It’s easier for women to sell to women.
That was the opinion of Miss Florence Sangster, later head of Crawford’s Advertising Agency, who was quoted in a September 1927 edition of The Manchester Guardian.
“In nine cases out of ten,” observes Miss Sangster, “when a woman reads an advertisement, it is not the broad, general principle which makes her determined to go out and run that particular article to earth, but the little personal application. A man talks of ‘the country,’ the race,’ ‘marriage.’ A woman prefers to think of these things as ‘my house,’ ‘my children,’ ‘my husband.’ When you are are advertising to women it is well to remember this peculiarity of feminine psychology, and to set a thief to catch a thief.”

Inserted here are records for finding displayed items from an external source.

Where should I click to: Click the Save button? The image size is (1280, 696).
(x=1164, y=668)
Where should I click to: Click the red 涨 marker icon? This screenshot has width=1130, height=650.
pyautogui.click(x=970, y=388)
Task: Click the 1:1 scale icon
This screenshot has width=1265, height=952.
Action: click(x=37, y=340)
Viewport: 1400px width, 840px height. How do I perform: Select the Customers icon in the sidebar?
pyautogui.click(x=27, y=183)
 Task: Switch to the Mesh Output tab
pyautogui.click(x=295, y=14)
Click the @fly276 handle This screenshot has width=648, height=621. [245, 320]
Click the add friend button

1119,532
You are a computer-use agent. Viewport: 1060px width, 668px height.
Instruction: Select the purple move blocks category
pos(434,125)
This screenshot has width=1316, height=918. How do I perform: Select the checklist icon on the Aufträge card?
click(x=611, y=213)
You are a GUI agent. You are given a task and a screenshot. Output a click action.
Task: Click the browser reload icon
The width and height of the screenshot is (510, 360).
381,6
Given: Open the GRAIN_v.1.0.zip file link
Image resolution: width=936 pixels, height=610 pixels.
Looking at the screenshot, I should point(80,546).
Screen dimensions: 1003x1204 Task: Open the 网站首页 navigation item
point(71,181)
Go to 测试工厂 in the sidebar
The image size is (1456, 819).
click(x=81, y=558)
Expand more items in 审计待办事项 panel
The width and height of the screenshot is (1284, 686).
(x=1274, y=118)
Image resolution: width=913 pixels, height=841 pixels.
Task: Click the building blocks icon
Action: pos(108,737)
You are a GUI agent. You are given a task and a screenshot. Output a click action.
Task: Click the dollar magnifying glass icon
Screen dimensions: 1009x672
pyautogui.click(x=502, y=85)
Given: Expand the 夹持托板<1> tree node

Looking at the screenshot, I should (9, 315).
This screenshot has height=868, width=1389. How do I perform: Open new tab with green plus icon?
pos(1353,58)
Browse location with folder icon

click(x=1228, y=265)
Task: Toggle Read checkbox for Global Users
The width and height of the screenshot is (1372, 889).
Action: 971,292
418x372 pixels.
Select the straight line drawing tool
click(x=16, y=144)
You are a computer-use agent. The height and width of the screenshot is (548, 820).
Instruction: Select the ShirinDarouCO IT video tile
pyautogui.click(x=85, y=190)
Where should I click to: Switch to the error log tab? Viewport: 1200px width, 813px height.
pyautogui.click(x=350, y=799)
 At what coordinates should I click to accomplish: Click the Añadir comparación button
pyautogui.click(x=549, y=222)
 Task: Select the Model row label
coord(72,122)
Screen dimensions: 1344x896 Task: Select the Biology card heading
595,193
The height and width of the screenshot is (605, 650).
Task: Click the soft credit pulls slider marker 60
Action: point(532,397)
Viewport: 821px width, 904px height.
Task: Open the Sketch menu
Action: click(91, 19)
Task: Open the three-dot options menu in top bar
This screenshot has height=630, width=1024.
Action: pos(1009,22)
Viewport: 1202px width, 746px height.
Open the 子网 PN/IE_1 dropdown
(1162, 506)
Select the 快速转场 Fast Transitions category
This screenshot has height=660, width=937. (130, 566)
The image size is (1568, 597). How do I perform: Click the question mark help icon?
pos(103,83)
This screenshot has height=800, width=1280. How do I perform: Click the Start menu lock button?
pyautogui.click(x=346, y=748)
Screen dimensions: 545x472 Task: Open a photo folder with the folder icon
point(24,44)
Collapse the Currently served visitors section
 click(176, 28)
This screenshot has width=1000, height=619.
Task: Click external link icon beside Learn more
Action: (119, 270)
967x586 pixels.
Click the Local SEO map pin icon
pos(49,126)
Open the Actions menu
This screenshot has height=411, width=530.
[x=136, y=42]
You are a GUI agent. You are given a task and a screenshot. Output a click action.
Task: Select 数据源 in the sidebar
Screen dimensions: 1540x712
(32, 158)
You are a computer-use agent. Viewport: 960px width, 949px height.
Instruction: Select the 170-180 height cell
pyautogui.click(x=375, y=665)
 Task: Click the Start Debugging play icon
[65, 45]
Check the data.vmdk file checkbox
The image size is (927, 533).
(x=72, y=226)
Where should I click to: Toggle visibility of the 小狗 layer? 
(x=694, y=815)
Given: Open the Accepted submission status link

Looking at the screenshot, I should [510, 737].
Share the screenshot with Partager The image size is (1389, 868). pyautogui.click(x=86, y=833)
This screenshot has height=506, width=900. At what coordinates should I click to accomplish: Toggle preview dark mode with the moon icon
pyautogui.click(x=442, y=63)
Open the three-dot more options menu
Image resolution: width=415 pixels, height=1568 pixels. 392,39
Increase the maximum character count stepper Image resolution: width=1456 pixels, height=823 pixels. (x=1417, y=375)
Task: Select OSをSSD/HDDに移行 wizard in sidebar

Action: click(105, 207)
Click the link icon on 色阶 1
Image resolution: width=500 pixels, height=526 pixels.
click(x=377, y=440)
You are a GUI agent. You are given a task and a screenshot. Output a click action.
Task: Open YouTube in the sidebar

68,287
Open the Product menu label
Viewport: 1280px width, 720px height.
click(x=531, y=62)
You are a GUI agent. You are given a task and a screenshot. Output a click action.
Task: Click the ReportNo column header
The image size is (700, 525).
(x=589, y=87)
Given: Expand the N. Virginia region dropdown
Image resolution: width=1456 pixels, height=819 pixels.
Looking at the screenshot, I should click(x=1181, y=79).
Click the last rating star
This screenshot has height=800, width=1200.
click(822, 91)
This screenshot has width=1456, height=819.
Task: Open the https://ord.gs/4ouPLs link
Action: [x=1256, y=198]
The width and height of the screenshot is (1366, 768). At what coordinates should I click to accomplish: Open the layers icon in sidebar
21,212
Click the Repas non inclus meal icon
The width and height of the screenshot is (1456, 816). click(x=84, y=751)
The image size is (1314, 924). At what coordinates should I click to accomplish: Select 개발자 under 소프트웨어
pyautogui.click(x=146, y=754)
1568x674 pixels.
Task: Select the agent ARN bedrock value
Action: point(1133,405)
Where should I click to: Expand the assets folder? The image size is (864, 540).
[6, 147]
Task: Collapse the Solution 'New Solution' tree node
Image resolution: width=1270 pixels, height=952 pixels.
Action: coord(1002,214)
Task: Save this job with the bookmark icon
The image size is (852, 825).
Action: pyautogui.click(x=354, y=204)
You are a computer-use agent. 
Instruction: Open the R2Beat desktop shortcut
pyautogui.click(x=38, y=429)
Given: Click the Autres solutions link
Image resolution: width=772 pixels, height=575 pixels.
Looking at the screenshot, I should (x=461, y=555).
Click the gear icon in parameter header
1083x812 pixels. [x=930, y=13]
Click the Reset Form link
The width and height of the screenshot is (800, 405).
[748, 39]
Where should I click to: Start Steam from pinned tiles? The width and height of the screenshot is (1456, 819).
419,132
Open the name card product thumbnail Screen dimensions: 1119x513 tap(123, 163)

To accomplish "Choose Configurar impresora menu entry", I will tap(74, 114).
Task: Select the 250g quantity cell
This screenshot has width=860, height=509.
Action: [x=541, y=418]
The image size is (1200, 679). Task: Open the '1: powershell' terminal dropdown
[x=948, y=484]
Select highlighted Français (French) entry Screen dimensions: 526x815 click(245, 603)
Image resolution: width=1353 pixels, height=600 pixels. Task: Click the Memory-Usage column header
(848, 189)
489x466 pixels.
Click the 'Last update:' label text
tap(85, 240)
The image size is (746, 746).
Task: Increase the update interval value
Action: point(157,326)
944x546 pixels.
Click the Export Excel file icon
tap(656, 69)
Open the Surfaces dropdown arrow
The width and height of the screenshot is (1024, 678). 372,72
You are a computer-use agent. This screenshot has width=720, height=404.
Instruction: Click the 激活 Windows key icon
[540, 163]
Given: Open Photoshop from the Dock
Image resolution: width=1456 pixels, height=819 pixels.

The article quoting Florence Sangster was written by another woman copywriter, Antonia White, later known best for her novel Frost in May.
She agreed. She found it much easier to write adverts that appealed to women.
I often think with respect of the geniuses who invented the Mustard Club and the brewery nursery rhymes. It was clever to invent and to write this pleasant nonsense; it was sheer genius to know it would “catch on” with the general public.
But the writer of “women’s copy” has to make no such leaps in the dark. As a sex we are supposed to be fickle and capricious. This is one of the most glorious delusions we have ever created in the mind of man. I doubt if women have changed at all in the last five thousand years or so. If I had to sell face creams to Cleopatra or the Queen of Sheba to-morrow, I should know just how to set about it, but if I had to sell sandals to Caesar or Solomon, I should have to bring all the resources of the British Museum to bear upon the problem.
Now, I’ve a pretty shrewd idea what would sell face creams to Cleopatra myself – and I’d enjoy it more than selling the sandals.
But Antonia White goes on to emphasise the point that men and women look for different qualities in some products.
The appeal of durability which seems to carry weight with a man does not stir the imagination of a woman… She does not want things to last for ever, but she wants them to be glorious while they do last… She merely hopes that her silk stockings may last three weeks instead of three days. What she does insist on is that, during those three weeks, those stockings shall transform her ankles into miracles of grace and slenderness, shall endow her legs with all the poetry of line and colour, and shall look as if they cost twice as much as they did.
I’ll be the first to admit that I don’t know all the qualities women want from their stockings. But that’s only because it doesn’t interest me much – not because I’m a man.
And I think that interest and curiosity, rather than gender, is what you need to write great copy for any product or service.
Mind you, I was editing some fashion descriptions earlier – and when I saw a very stylish coat described as ‘durable’ I changed the word to ‘snug’.
I think my masculine intuition was right. Don’t you?